Note: Although the JavaScript engine is fairly performant, it doesn’t match the performance of native engines, so avoid using it for tasks that could be achieved with other parsers.
JavaScript API
The Optimus Mine JavaScript engine uses ES2015 with only minor additions.
Code | Description |
---|---|
$input |
The $input variable contains the incoming data. |
$callback |
The $callback function is used to pass data to the next task. |
require |
Used to import modules. Imported modules need to be CommonJS modules using ES5 syntax. |
Limitations
You can only have one script per schema which needs to be set on the source
property of the root
schema.
Examples
Generating URLs for scraping
In the following example we’re using the JavaScript engine to build a list of URLs to be consumed by a scrape task.
tasks:
- task: parse
engine: javascript
input: '1-10'
schema:
type: string
source: |
const [start, end] = $input.split('-');
for (let i = start; i <= end; i++) {
$callback(`https://example.com/products/page-${i}.html`);
}
Output:
https://example.com/products/page-1.html
https://example.com/products/page-2.html
https://example.com/products/page-3.html
https://example.com/products/page-4.html
https://example.com/products/page-5.html
https://example.com/products/page-6.html
https://example.com/products/page-7.html
https://example.com/products/page-8.html
https://example.com/products/page-9.html
https://example.com/products/page-10.html
Parsing more complex data structures
Since you can only use JavaScript on the root schema you need to return an object containing the
structure defined in the schema, omitting the source
property for all sub-schemas. You can however
still use filters on them as you would for any other parser.

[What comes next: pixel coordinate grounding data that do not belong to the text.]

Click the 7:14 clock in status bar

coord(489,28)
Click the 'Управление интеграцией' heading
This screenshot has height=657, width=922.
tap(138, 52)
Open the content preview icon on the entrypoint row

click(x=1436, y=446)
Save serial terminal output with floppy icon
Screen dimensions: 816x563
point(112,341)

See the example below on how to achieve this.
tasks:
- task: parse
engine: javascript
input: 'Bob:34:02071234567'
schema:
type: object
source: |
const [name, age, phone] = $input.split(':');
$callback({ name, age, phone });
properties:
name:
type: string
age:
type: integer
phone:
type: string
filter:
type: phone
country: GB
Output:
name: Bob
age: 34
phone: +4402071234567